Posted on 16 June 2020
Interview with Josie Crawshaw
- 2 Minutes to read
Dr Josie Crawshaw is an Environmental Scientist at Bay of Plenty Regional Council, with a focus on marine ecology. She is helping co-develop the new ‘Ecological responses to cumulative effects’ project led by Simon Thrush and Kura Paul-Burke, and was previously involved with the ‘Tipping points’ project in as a PhD student.
“I wanted to co-develop the Ecological responses project for many reasons. Firstly, because it’s building on the Tipping Points (TP) work and I wanted to keep seeing that through. Tauranga was one of the TP sites, so I am keen to keep related research in this area. As a co-developer, the Council provides in-kind cofunding and can expand on the Sustainable Seas research through our own work, as well as provide opportunities for students.

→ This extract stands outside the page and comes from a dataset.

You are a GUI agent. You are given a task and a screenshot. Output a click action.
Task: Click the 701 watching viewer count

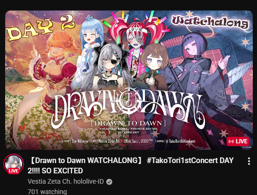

I’m also excited to work with Kura Paul-Burke who has done a lot of fascinating Bay of Plenty Regional Council-funded research that is driven by the local iwi and hāpu, working through the Ōhiwa Harbour Implementation Forum on starfish predation and mussel restoration dynamics.
The timing of this new Ecological responses project is excellent for the Council – we are in the early stages of implementing the Motiti Protection Areas, so it’s perfect timing to incorporate findings from different aspects Sustainable Seas research into our giant experiment. For example, I was recently out using drones to survey kelp and kina populations in the protection areas – the Defining rocky reef tipping points in Kaikōura project gave us confidence that drones can be used to effectively survey and monitor shallow coastal areas.
I’m working with Kura to develop a mātauranga Māori research programme for Motiti, so I’m particularly interested in the Ecological responses project’s planned work around assessing recovery potential of degrading ecosystem, and how that brings together Western science and mātauranga Māori.
We need to partner with tangata whenua to develop management strategies for Motiti Protection Areas and there hasn’t been specific public consultation yet, so I anticipate that the social science work that Sustainable Seas has done around participatory processes and intangible marine values will also be very relevant to us.
Councils and others all struggle with the lag time between research happening and the results becoming accessible, so being directly involved with what Sustainable Seas is doing is extremely helpful in keeping abreast of where things are up to and what information we can use.”